▶ **Collected data**
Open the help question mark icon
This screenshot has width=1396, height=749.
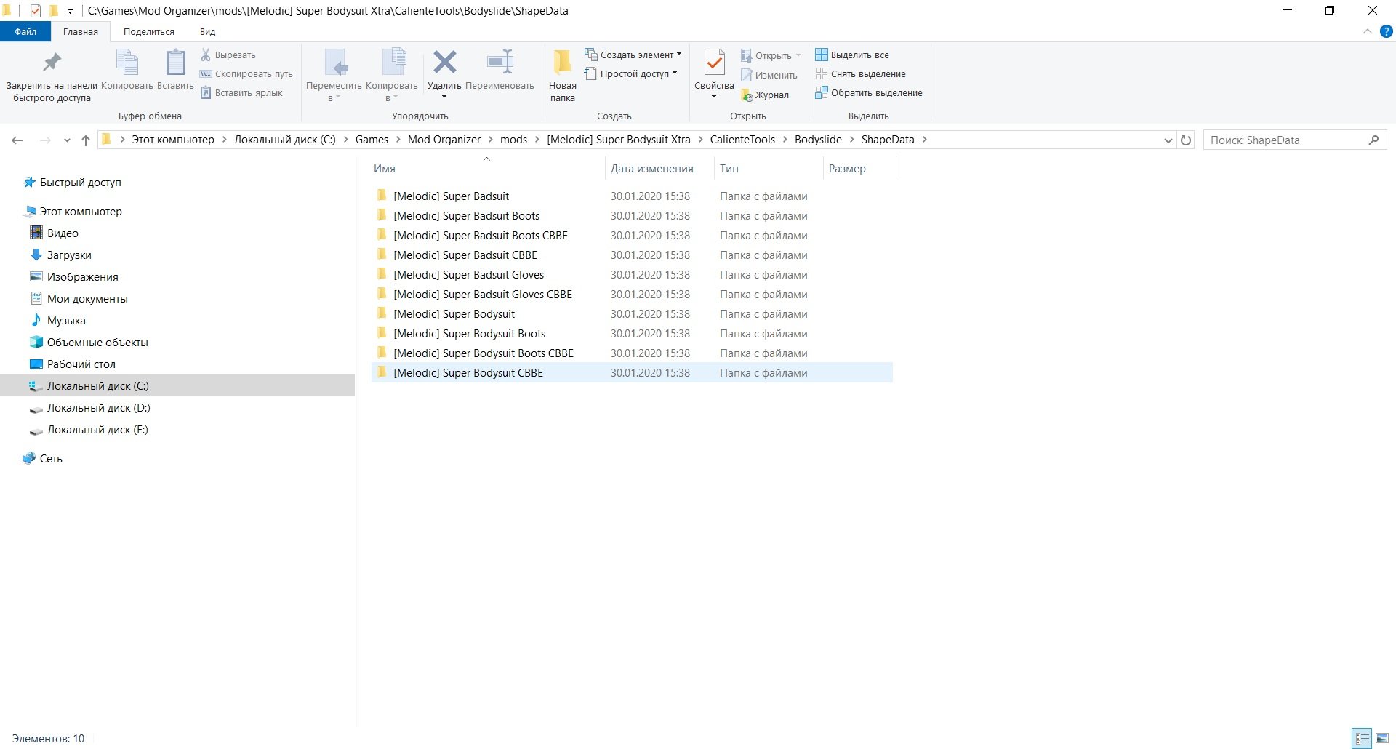point(1386,31)
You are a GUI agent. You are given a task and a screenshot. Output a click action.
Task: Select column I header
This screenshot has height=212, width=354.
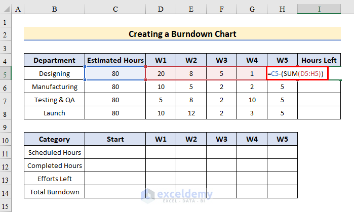tap(319, 10)
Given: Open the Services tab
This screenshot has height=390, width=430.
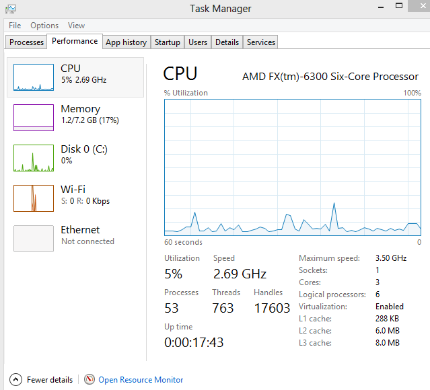Looking at the screenshot, I should click(x=261, y=42).
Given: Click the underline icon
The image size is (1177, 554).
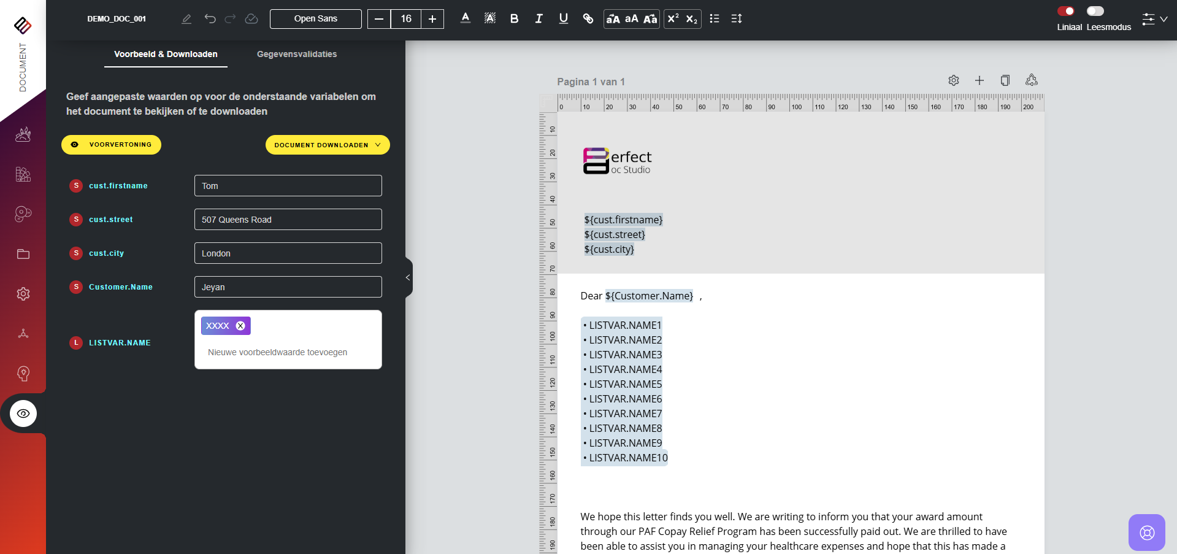Looking at the screenshot, I should [563, 19].
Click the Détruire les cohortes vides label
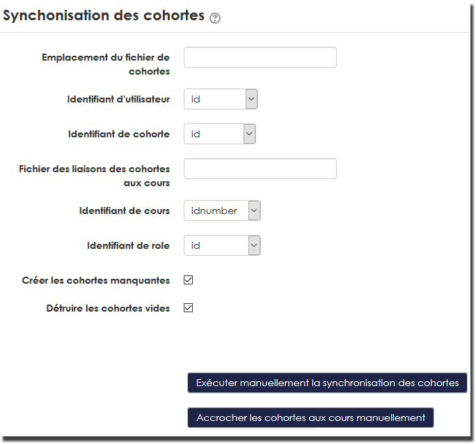Image resolution: width=476 pixels, height=444 pixels. point(108,308)
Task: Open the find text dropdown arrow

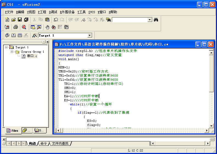Action: (x=150, y=20)
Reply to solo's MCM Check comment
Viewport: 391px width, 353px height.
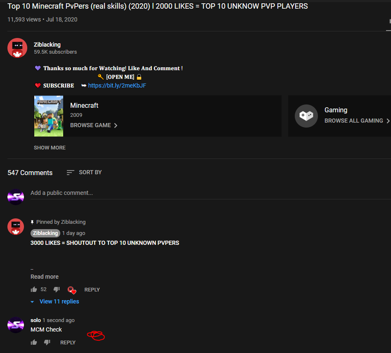click(68, 343)
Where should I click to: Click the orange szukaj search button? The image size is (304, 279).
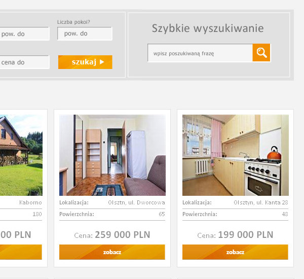(85, 62)
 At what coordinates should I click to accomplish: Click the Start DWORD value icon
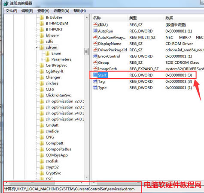95,75
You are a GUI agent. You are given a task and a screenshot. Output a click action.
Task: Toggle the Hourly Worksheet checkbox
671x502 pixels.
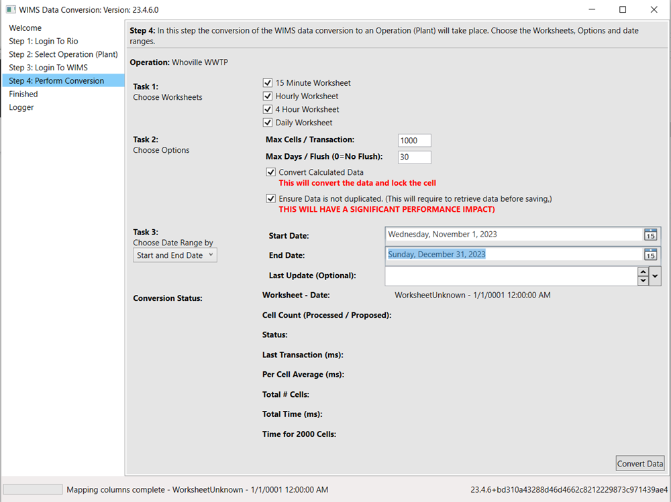(268, 97)
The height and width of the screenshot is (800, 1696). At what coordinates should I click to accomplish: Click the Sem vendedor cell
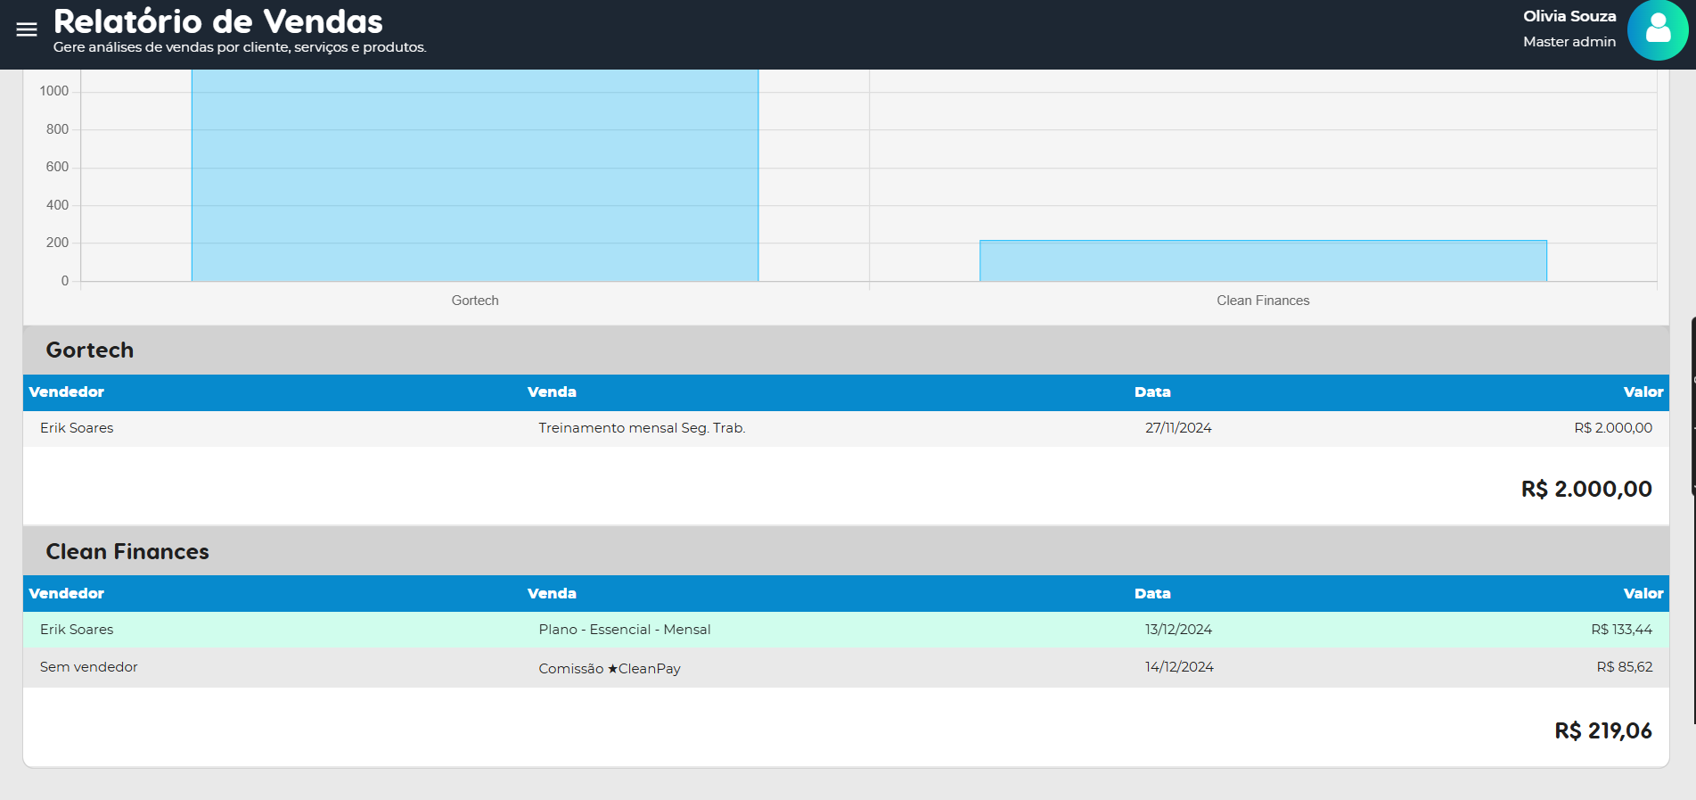pos(89,667)
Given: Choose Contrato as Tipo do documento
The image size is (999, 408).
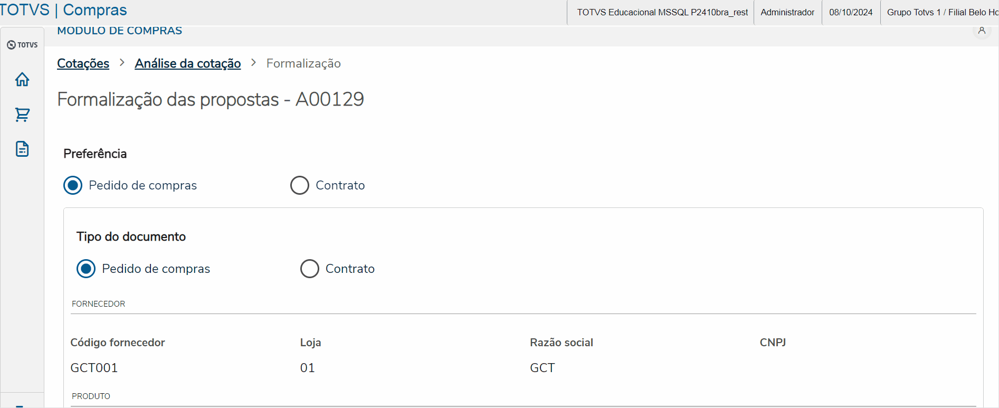Looking at the screenshot, I should [x=310, y=269].
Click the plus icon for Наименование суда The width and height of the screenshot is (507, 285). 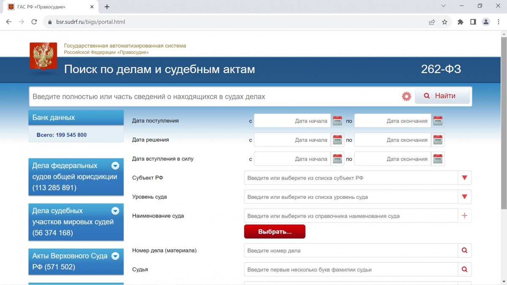[465, 216]
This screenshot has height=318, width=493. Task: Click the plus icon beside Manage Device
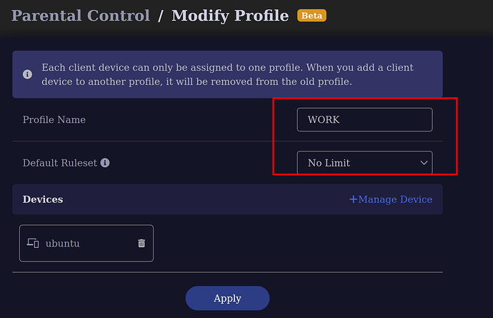pos(353,199)
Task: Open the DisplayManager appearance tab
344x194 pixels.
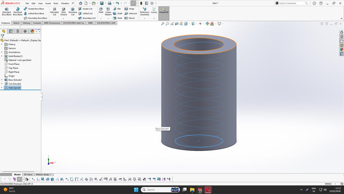Action: (32, 31)
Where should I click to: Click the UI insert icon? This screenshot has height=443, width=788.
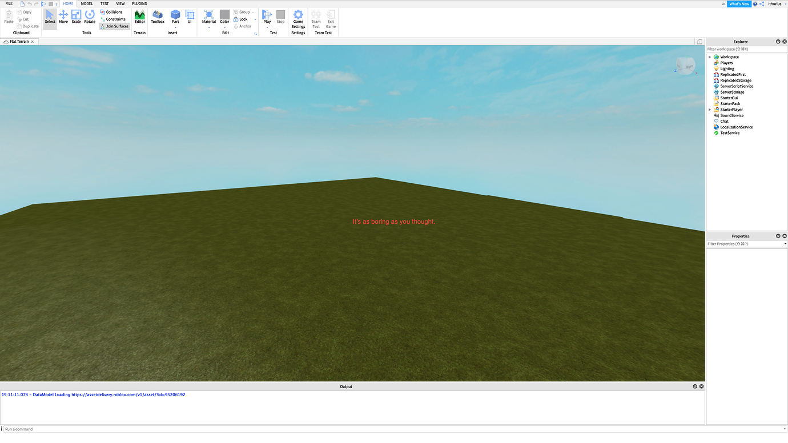tap(190, 17)
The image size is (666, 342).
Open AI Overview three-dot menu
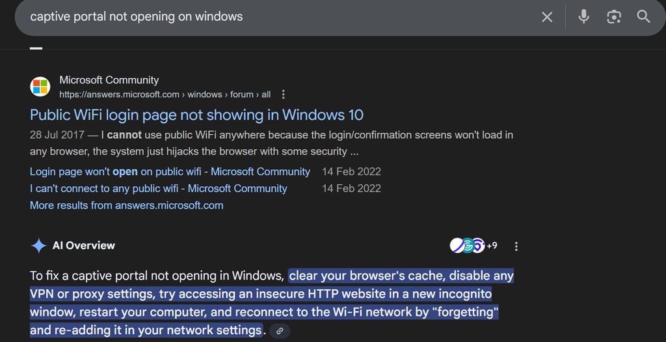pyautogui.click(x=516, y=246)
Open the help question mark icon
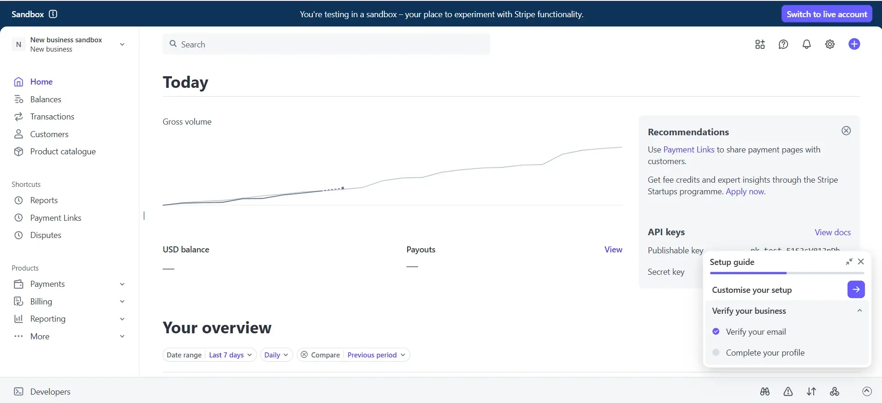882x403 pixels. pyautogui.click(x=783, y=44)
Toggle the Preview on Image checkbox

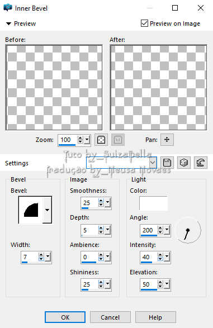point(144,23)
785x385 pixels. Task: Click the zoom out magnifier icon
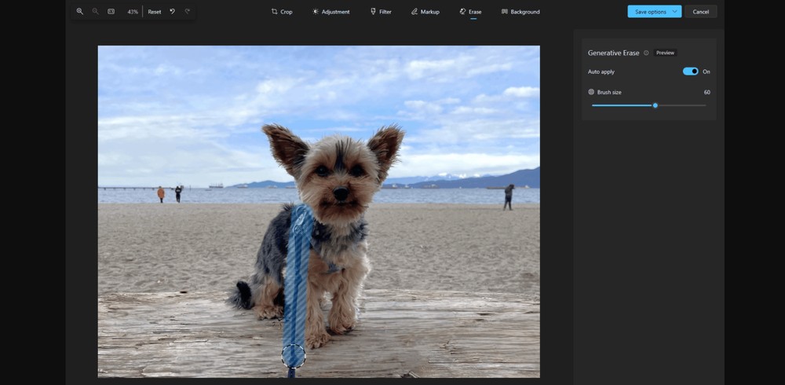click(x=95, y=12)
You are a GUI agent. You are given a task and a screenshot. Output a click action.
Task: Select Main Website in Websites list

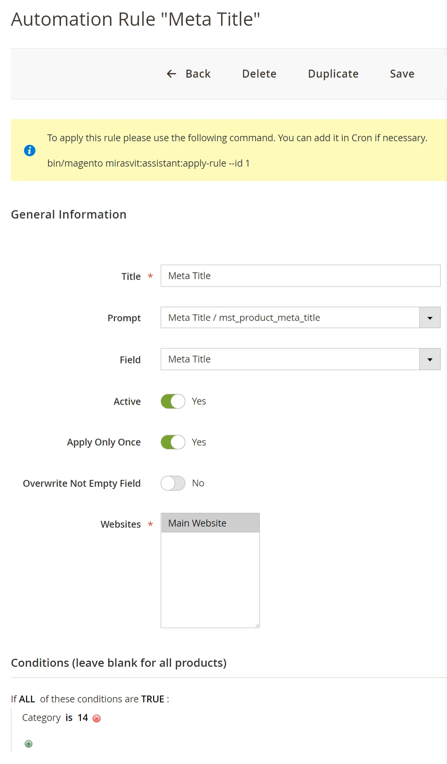tap(210, 523)
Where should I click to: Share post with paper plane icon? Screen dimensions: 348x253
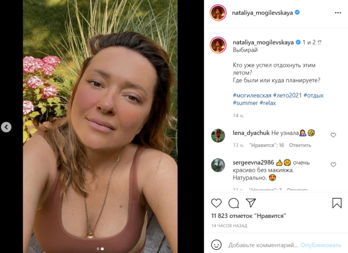click(251, 203)
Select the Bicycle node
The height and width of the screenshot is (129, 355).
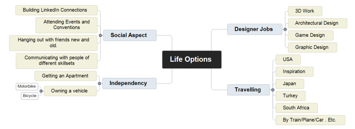pyautogui.click(x=30, y=96)
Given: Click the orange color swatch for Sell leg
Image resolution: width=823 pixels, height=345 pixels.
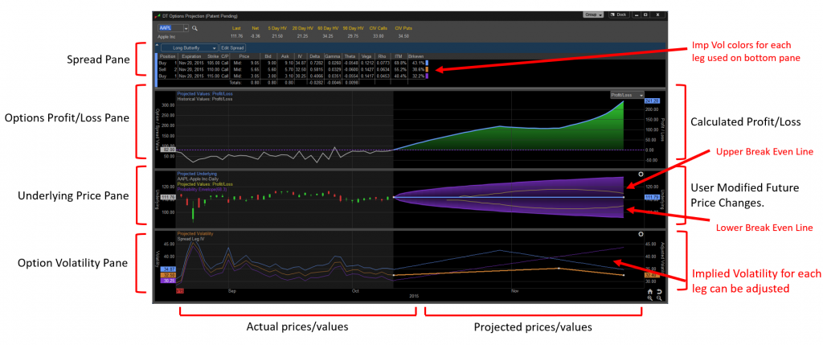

▶ **What you need to do**
From the line that contains "Open AI Overview three-dot menu" to the last line of the data above, inclusive, transcribe every line exactly and only those lines, omitting pictures.

▶ **Written reply**
Open AI Overview three-dot menu
pyautogui.click(x=516, y=246)
Open the help question mark icon
882x403 pixels. pyautogui.click(x=783, y=44)
Toggle the Preview on Image checkbox

point(144,23)
785x385 pixels. Task: Click the zoom out magnifier icon
click(x=95, y=12)
You are a GUI agent. You are given a task and a screenshot. Output a click action.
Task: Select Main Website in Websites list

tap(210, 523)
Where should I click to: Share post with paper plane icon? Screen dimensions: 348x253
click(251, 203)
Select the Bicycle node
The height and width of the screenshot is (129, 355).
pyautogui.click(x=30, y=96)
Given: Click the orange color swatch for Sell leg
Image resolution: width=823 pixels, height=345 pixels.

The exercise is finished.